BANCO CENTRAL: Líder do PT quer saber porque diretor do Banco Central trabalho nos EUA desde março
Segundo petista, se Roberto Campos Neto e Paulo Guedes autorizaram Fábio Kanczuk a despachar os interesses diretoria de política econômica do órgão diret de Boston, o caso “é um escândalo”
( Publicada originalmente às 18h 50 do dia 24/11/2020)
(Brasília-DF, 25/11/2.020) O Líder do PT na Câmara, deputado Ênio Verri (PR), apresentou nesta terça-feira, 24, um requerimento de informações para que o as autoridades econômicas do governo do brasileiro possam explicar o porque que o diretor de política econômica do Banco Central do Brasil (Bacen), Fábio Kanczuk, vem trabalhando remotamente desde março no início da pandemia diretamente dos Estados Unidos da América (EUA).

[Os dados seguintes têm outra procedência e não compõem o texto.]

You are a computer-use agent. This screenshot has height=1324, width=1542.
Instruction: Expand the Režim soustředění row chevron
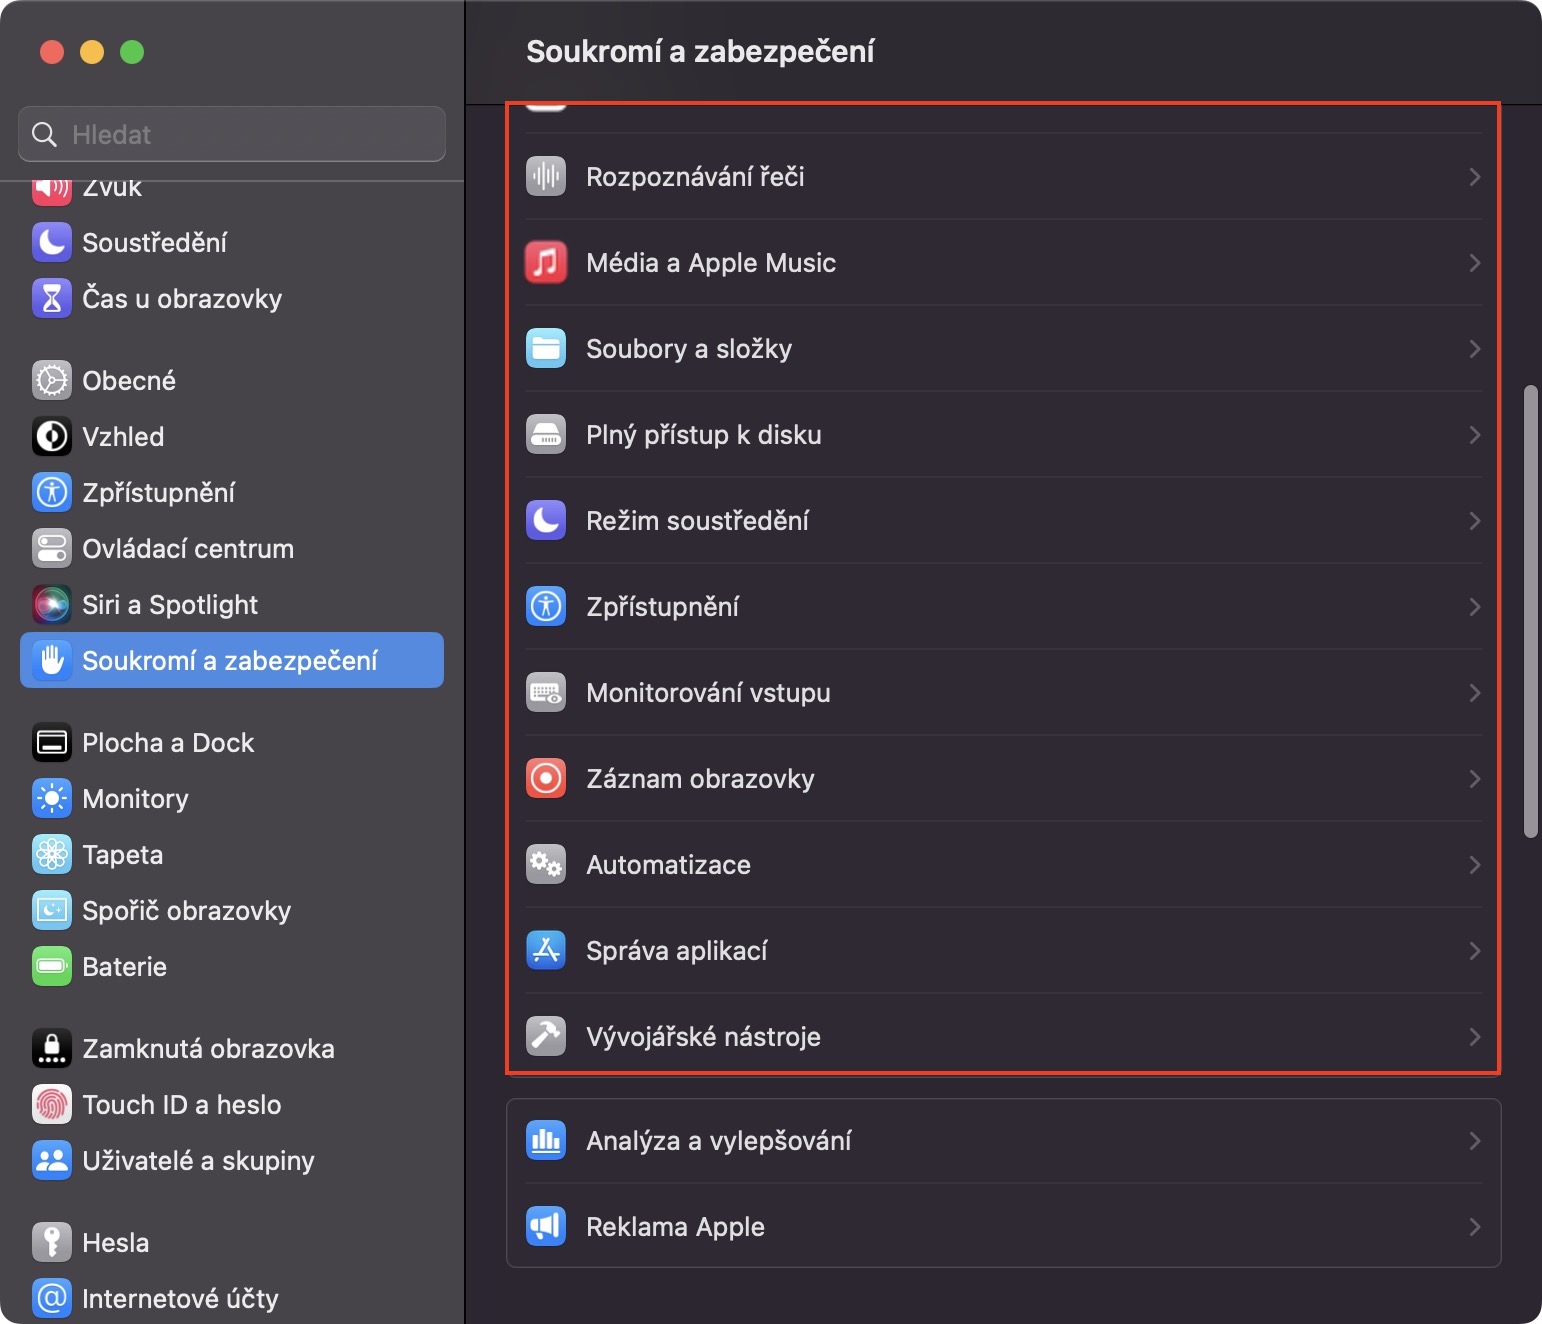pos(1474,521)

De acordo com o petista, se o presidente do Bacen, Roberto Campos Neto, e o ministro da Economia, Paulo Guedes, autorizaram Kanczuk a despachar os interesses de uma das principais diretorias do órgão que regula o sistema bancário do país diretamente da cidade estadunidense de Boston, o caso “é um escândalo” e fere a soberania nacional, visto que o setor dirigido pelo servidor público é reponsável pelas reuniões do Comitê de Política Monetária (Copom), que define a taxa básica de juros do país.
“É um escândalo o que está acontecendo. Como pode alguém que tem um cargo de extrema confiança da política monetária do Brasil morar nos Estados Unidos? Mesmo que se alegue que na pandemia caberia o trabalho remoto, caberia se fosse um cargo burocrático, menor, de menor importância estratégica para a economia brasileira. Em termos de interesse para a administração pública e para o país, [se] justifica a autorização para afastamento do Brasil do servidor Fabio Kanczuk”, questiona Verri.
“A que título foram realizadas essas viagens, a serviço ou de forma privada? Se a serviço, qual autoridade competente, nos termos do art. 3º da IN nº21, de 16 de março de 2020, autorizou a realização da viagem internacional? Qual foi a justificativa individualizada que corroborou a autorização? Qualquer pagamento pelo poder público no que se refere às vindas do sr. Fabio Kanczuk ao Brasil [exige explicações a respeito das despesas], discriminando por tipo, valor, data e justificativa para o dispêndio de dinheiro público”, completa o petista.
O Ministério da Economia e o Bacen tem 30 dias para responder o requerimento de informações, explicando porque o diretor de política econômica do órgão reside nos Estados Unidos.
(por Humberto Azevedo, especial para a Agência Política Real, com edição de Genésio Jr.)